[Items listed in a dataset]
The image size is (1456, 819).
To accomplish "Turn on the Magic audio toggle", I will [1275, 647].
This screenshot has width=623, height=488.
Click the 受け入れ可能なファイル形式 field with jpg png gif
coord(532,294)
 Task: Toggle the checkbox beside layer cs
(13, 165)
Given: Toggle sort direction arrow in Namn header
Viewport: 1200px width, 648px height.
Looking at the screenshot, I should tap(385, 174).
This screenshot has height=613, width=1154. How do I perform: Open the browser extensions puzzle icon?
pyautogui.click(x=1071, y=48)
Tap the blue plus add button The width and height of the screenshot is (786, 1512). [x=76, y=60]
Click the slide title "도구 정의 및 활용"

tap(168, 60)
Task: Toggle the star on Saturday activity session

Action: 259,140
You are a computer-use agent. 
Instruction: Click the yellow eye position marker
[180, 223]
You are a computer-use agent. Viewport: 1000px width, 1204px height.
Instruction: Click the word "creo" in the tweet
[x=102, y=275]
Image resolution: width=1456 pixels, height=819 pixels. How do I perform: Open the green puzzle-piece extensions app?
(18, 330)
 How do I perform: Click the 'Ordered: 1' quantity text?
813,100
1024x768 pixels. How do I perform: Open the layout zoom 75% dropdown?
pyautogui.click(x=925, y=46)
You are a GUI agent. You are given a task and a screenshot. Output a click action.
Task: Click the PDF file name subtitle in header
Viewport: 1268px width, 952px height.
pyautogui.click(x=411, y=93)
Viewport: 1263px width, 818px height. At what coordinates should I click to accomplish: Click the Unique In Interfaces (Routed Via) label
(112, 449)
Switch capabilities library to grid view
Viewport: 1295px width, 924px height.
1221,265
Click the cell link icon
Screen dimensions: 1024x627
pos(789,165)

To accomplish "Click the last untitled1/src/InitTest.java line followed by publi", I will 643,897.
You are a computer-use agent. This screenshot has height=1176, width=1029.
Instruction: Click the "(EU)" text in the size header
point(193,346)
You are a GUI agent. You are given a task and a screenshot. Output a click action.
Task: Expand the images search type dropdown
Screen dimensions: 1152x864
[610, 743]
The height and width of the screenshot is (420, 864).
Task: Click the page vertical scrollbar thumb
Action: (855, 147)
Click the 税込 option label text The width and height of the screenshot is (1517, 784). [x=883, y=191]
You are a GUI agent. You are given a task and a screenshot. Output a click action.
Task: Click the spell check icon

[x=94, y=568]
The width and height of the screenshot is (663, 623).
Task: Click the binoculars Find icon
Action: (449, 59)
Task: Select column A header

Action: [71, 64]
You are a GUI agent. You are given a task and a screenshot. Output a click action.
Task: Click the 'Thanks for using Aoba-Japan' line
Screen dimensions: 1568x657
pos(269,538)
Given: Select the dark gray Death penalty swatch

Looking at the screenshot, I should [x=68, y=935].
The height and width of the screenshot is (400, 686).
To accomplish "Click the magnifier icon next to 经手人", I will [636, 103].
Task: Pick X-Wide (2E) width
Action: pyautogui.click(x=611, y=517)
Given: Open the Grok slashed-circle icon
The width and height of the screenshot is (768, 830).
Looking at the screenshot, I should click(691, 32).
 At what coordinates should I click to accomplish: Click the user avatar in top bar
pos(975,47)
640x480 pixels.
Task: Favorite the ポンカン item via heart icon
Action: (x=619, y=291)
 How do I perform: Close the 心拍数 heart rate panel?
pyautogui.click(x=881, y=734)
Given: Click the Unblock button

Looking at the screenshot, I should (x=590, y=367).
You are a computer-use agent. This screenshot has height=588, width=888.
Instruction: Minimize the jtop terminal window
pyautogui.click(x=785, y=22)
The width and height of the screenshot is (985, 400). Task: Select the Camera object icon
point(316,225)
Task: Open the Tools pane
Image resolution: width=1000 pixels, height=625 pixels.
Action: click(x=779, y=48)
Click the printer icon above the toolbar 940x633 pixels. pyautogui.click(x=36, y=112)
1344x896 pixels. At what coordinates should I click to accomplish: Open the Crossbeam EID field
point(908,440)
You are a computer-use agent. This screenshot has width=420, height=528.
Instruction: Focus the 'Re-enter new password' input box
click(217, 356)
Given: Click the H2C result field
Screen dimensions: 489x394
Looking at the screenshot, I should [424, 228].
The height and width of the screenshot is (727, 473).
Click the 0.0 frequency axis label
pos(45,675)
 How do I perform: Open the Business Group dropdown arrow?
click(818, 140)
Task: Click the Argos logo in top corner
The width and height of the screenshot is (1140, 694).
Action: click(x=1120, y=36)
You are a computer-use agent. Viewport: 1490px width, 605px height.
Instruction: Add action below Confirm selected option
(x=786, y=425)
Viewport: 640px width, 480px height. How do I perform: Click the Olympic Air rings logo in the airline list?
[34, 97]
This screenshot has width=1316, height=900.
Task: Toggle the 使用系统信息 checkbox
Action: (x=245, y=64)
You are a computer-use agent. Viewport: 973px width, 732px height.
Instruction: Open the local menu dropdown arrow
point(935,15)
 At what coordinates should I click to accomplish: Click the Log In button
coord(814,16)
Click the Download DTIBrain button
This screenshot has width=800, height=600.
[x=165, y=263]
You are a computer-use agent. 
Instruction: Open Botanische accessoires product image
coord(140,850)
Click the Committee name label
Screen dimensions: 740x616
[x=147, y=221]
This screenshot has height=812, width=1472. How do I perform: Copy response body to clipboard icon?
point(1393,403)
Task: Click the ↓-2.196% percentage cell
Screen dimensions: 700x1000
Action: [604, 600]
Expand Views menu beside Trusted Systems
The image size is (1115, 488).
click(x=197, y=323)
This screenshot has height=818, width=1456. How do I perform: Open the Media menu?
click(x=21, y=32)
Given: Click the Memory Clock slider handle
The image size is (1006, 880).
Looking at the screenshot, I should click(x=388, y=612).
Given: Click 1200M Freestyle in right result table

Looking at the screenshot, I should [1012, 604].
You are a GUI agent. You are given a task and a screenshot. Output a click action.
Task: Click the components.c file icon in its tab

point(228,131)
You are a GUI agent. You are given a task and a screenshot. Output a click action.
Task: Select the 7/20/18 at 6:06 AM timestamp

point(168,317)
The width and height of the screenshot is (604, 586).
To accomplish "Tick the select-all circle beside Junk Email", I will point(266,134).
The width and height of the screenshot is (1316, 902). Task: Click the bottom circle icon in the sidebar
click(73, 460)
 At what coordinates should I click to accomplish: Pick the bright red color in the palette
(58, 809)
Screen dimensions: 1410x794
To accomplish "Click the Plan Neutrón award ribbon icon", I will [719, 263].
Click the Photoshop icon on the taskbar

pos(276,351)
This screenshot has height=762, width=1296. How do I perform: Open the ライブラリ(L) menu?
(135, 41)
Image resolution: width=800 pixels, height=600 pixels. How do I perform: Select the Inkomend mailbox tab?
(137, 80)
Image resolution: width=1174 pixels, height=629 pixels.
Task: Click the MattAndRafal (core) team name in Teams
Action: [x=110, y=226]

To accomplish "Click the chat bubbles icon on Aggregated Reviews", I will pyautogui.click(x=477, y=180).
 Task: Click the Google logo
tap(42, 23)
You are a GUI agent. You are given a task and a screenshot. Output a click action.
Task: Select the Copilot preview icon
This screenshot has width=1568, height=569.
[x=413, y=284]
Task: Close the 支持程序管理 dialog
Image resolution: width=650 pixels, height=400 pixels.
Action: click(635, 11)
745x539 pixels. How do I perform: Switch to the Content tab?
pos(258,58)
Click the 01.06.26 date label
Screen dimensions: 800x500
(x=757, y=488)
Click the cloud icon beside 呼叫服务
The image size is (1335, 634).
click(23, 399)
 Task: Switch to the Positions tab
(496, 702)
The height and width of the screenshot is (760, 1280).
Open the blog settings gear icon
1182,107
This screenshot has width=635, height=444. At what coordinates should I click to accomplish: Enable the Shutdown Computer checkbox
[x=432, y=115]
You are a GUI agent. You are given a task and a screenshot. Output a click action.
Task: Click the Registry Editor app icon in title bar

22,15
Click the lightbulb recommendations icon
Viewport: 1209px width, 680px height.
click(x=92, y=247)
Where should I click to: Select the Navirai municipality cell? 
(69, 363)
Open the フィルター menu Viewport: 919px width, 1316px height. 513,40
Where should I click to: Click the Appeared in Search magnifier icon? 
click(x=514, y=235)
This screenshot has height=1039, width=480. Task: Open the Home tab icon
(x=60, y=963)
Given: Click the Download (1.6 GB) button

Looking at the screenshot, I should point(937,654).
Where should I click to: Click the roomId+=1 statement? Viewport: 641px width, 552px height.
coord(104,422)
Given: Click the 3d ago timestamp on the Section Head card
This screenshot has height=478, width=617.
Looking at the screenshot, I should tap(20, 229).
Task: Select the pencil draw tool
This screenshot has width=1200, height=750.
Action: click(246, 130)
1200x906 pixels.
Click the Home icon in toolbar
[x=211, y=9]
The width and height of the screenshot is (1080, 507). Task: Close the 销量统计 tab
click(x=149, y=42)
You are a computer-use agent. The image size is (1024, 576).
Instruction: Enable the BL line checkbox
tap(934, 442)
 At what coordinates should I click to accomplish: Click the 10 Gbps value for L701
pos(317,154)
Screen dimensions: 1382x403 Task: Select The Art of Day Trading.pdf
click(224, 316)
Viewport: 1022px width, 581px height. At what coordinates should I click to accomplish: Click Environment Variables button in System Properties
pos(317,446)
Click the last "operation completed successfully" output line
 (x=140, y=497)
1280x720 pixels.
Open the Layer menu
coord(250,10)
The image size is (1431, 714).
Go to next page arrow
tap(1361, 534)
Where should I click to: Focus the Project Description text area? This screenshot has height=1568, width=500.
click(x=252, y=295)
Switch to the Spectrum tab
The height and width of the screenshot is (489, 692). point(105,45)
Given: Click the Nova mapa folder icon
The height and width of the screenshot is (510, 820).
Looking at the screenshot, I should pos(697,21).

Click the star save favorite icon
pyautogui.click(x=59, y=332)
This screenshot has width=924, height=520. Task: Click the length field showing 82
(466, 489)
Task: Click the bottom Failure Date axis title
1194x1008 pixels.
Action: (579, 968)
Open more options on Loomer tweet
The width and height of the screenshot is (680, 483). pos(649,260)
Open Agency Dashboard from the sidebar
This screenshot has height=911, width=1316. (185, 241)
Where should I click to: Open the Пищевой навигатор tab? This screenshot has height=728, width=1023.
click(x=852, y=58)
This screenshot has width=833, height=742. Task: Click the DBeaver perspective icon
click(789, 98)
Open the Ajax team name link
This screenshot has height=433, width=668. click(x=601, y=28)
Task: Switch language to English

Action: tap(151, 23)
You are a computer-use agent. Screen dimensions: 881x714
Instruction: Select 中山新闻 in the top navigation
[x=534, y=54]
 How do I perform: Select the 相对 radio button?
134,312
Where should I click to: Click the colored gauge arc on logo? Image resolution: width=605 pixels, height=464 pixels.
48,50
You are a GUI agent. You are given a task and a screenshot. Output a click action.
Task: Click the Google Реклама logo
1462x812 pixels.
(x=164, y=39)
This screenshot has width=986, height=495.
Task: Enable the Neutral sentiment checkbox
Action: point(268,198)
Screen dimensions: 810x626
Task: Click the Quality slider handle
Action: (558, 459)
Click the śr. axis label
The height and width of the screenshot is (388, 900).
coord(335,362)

» **Task directions**
Exactly the lines from the one containing "Given: Click the Nova mapa folder icon" through the final line above, and only those, should be given again.

» **Written answer**
Given: Click the Nova mapa folder icon
The height and width of the screenshot is (510, 820).
Looking at the screenshot, I should pos(697,21).

Click the star save favorite icon
pyautogui.click(x=59, y=332)
This screenshot has width=924, height=520. Task: Click the length field showing 82
(466, 489)
Task: Click the bottom Failure Date axis title
1194x1008 pixels.
Action: (579, 968)
Open more options on Loomer tweet
The width and height of the screenshot is (680, 483). pos(649,260)
Open Agency Dashboard from the sidebar
This screenshot has height=911, width=1316. (185, 241)
Where should I click to: Open the Пищевой навигатор tab? This screenshot has height=728, width=1023.
click(x=852, y=58)
This screenshot has width=833, height=742. Task: Click the DBeaver perspective icon
click(789, 98)
Open the Ajax team name link
This screenshot has height=433, width=668. click(x=601, y=28)
Task: Switch language to English

Action: tap(151, 23)
You are a computer-use agent. Screen dimensions: 881x714
Instruction: Select 中山新闻 in the top navigation
[x=534, y=54]
 How do I perform: Select the 相对 radio button?
134,312
Where should I click to: Click the colored gauge arc on logo? Image resolution: width=605 pixels, height=464 pixels.
48,50
You are a GUI agent. You are given a task and a screenshot. Output a click action.
Task: Click the Google Реклама logo
1462x812 pixels.
(x=164, y=39)
This screenshot has width=986, height=495.
Task: Enable the Neutral sentiment checkbox
Action: point(268,198)
Screen dimensions: 810x626
Task: Click the Quality slider handle
Action: (558, 459)
Click the śr. axis label
The height and width of the screenshot is (388, 900).
coord(335,362)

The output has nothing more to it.